I think that's either naive or wilfully stupid. Lack of hard evidence and inexperience with international law notwithstanding, the real question is: can you imagine Saddam Hussein being acquitted?
Alternative scenario: Saddam walks

Open to all the world's media, the trial of Saddam Hussein is high drama. Under cross-examination it transpires that Saddam has been the victim of a hilarious case of mistaken identity. Of course, the story's pretty wacky, so to start with no one believes him. But as he explains we realise he's just a good kid who got in over his head. It turns out that one of Saddam's doubles has actually been committing all the atrocities (as well as racking up a substantial debt at Tikrit's best video library), while the real Saddam has been frantically chasing after him, trying to right all his wrongs.
"I didn't gas the Kurds at Halabja," Saddam insists. "It was that other guy."
Commentators and pundits point out that it's just like the time Calvin used his cardboard box machine to make copies of himself so the new versions could do homework while he hung out with Hobbes and read comics. Except Calvin never invaded Kuwait.
Essentially, the challenge for the US Administration and the Iraqi Special Tribunal is to find a politically satisfying way to convict Saddam, not to find the evidence or the expertise to try him fairly. Now, I'm certainly not saying he's innocent. I think there's widespread agreement that he's guilty of the crimes he's accused of (even if he had tacit or overt Western support for some of the atrocities). And a certain measure of sheriff-style justice is to be expected in the trials of former national leaders. It's not as though Milosevic could possibly see a not guilty verdict either (providing his trial isn't called off due to ill health, that is). Back to the Washington Post (who I agree with this time):
Trials of former war criminals and ex-dictators must balance the demands of politics against the demands of justice, the need for promptness against the need for deeper reflection.
Saddam's trial is a special case though (weak legal pun not intended), because of how it looks set to be run, sans media scrutiny. What's the point of having a trial when it can't be a fair one because the outcome is predetermined and it can't even be a good show, because of heavy media censorship?

Even if we don't get to see it, we can take a good guess at how this trial is going to end. The death penalty was suspended in Iraq after the Coalition of the Willing invaded, but there's talk of reinstating it. So depending on which way the political winds blow, Saddam is either facing execution or multiple life sentences in Baghdad Central Remand with no possibility of parole.
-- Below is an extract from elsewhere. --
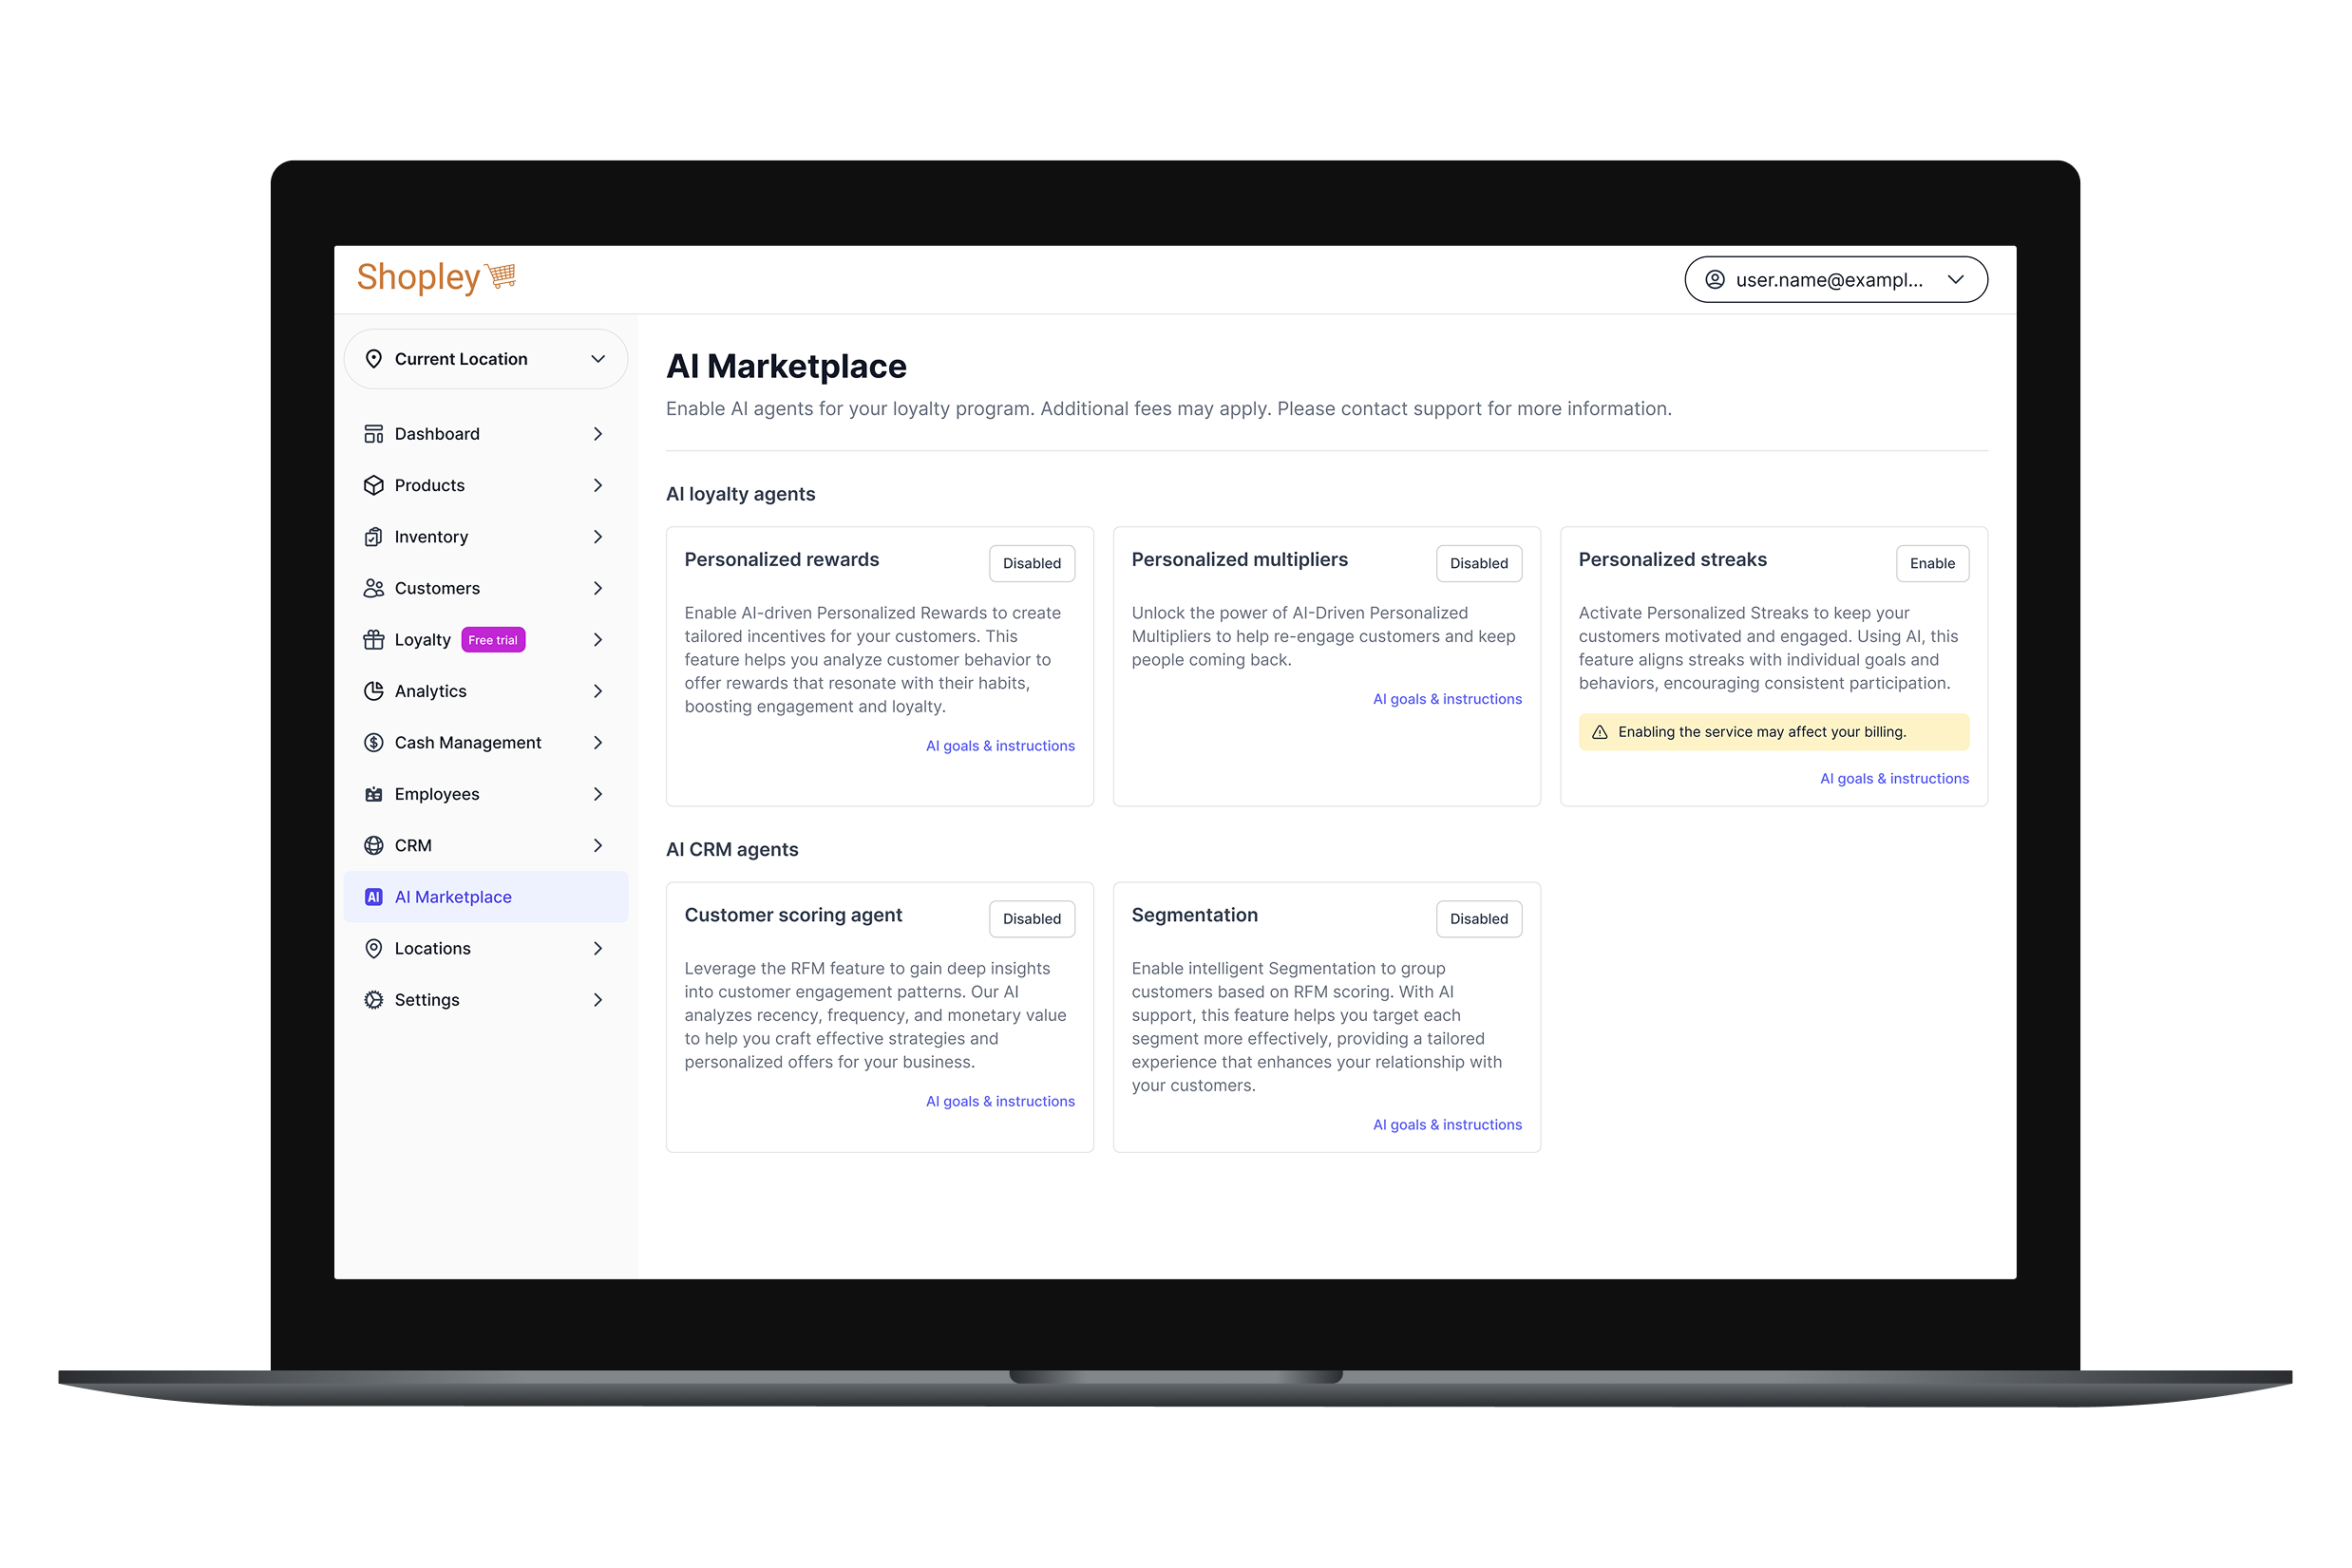Image resolution: width=2352 pixels, height=1568 pixels.
Task: Select AI Marketplace in the sidebar
Action: (x=453, y=896)
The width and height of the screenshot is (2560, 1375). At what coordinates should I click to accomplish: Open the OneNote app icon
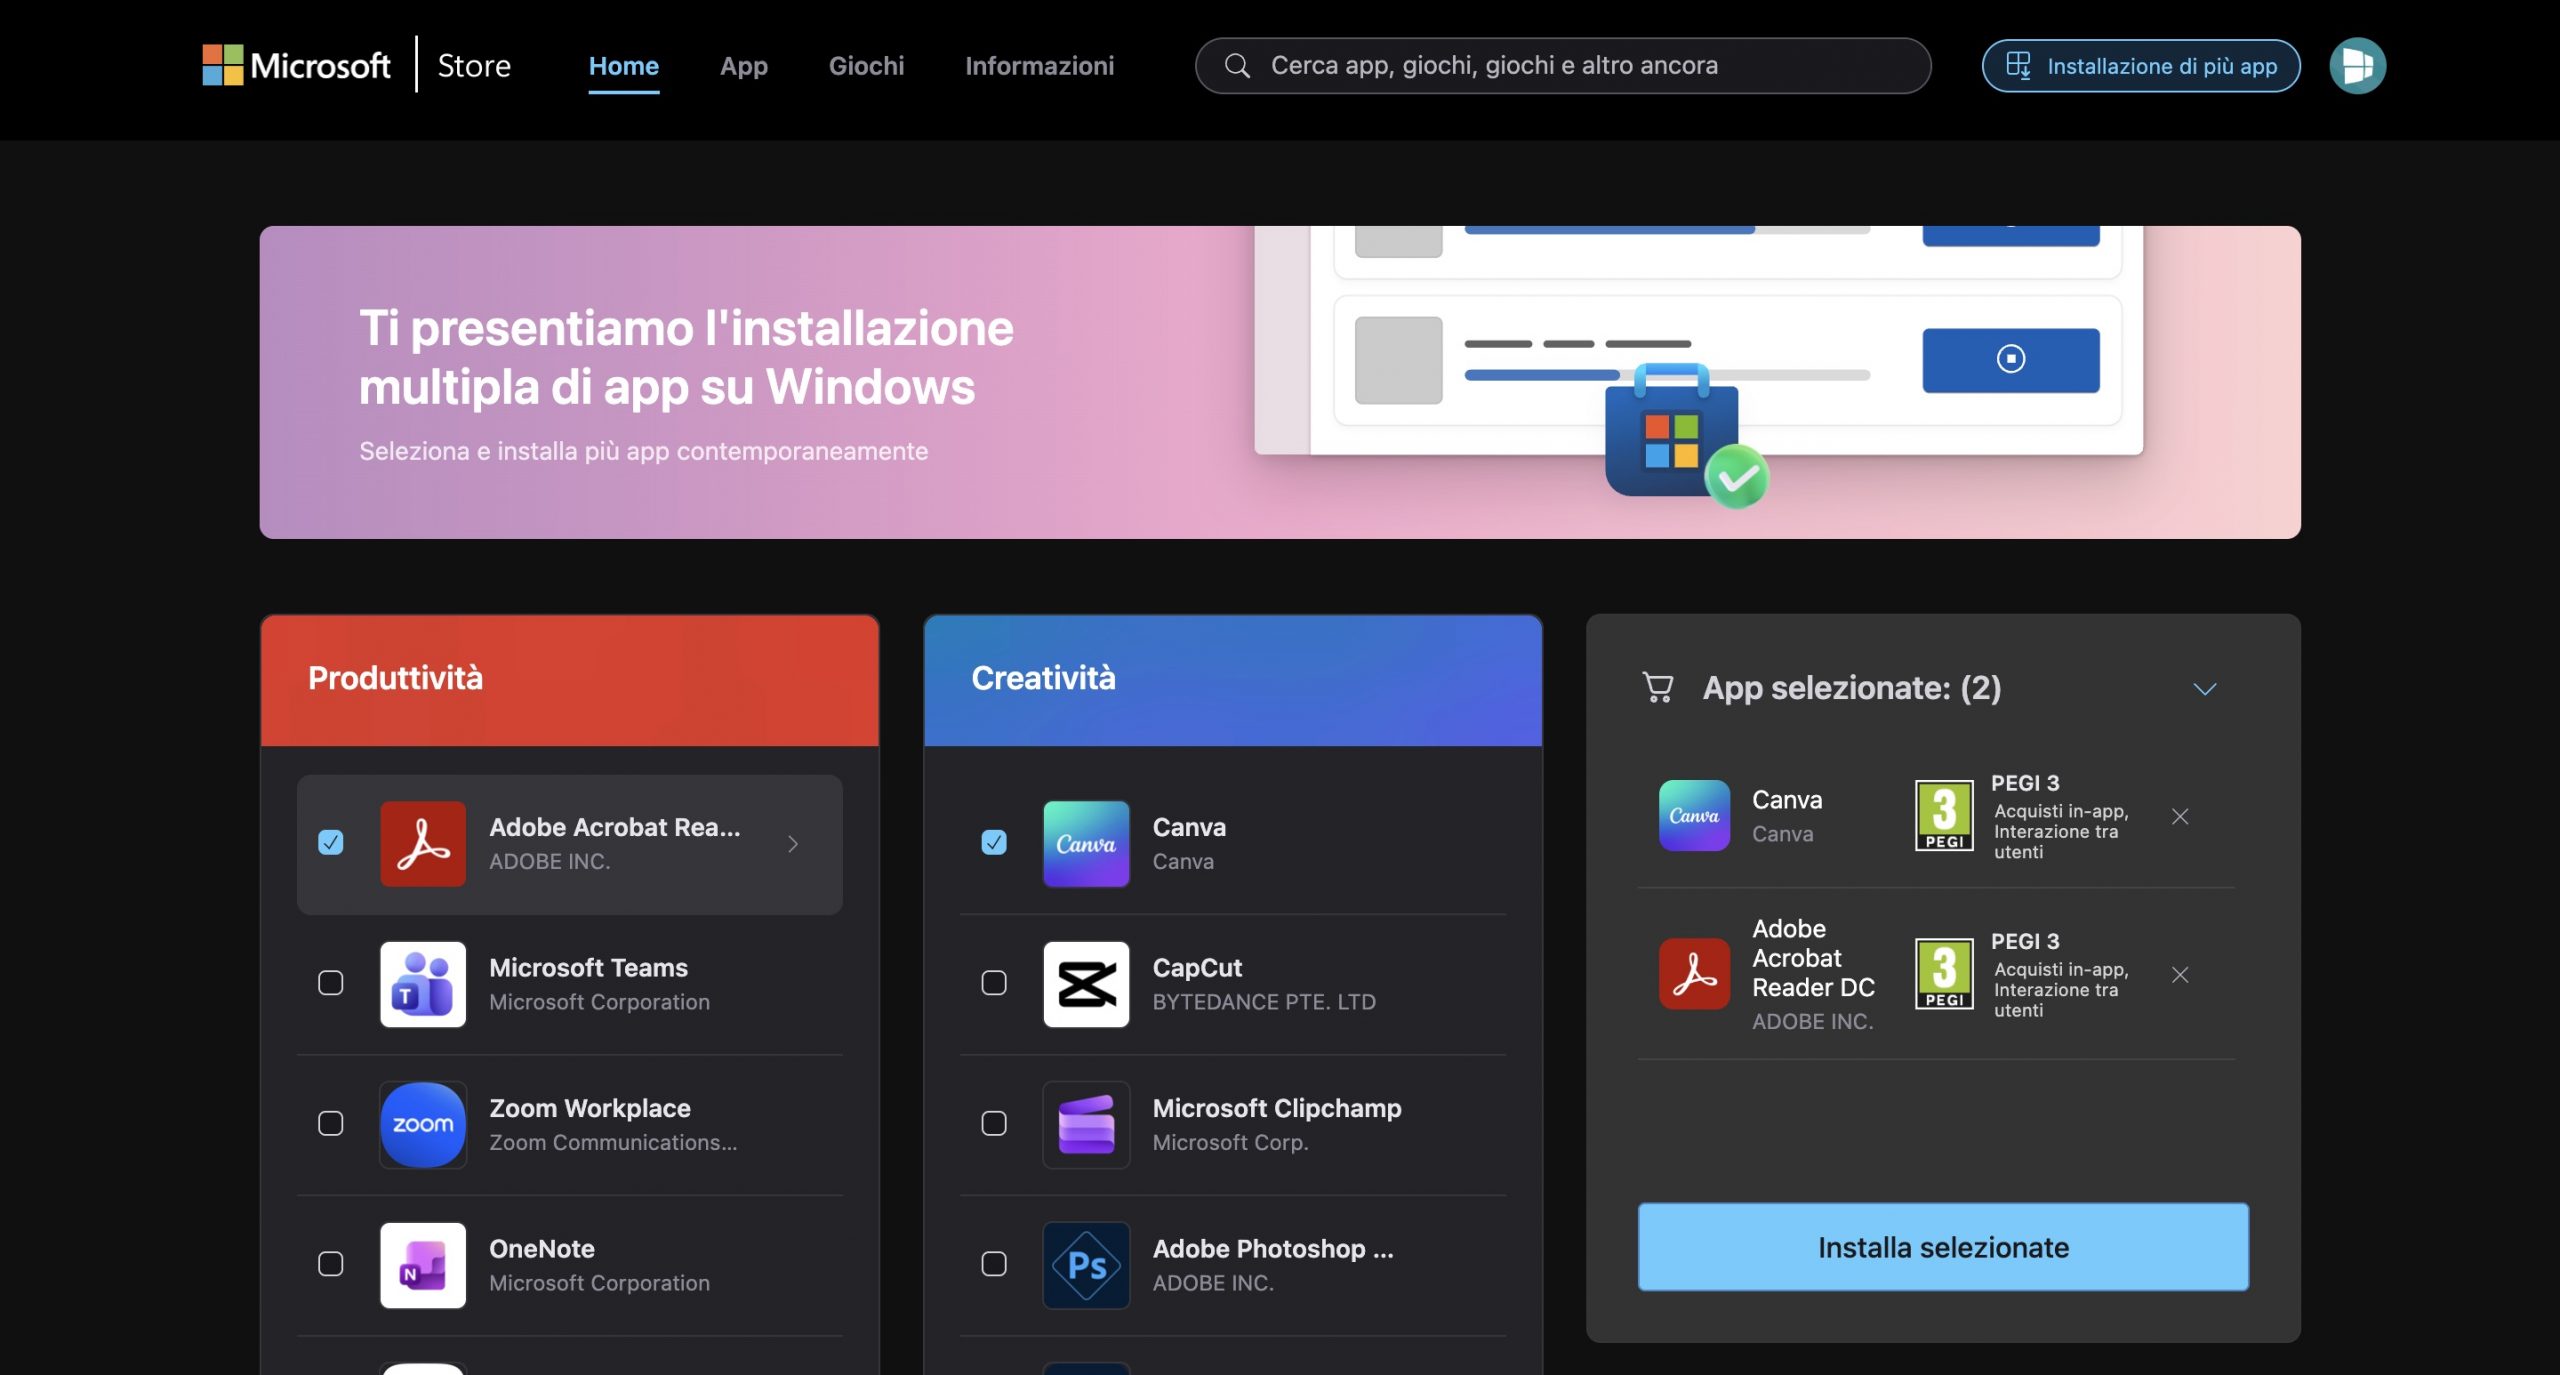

To pretend otherwise, or to say that his trial actually matters as a legal exercise, is dangerously disingenuous.
 
Update - A suggestion from Matt:
Saddam will be imprisoned in Camp Redemption, where he will be redeemed after first being broken. Unless Bush demolishes the place first (which he tried to do before military lawyers politely informed him it was a crime scene) - probably with Saddam inside.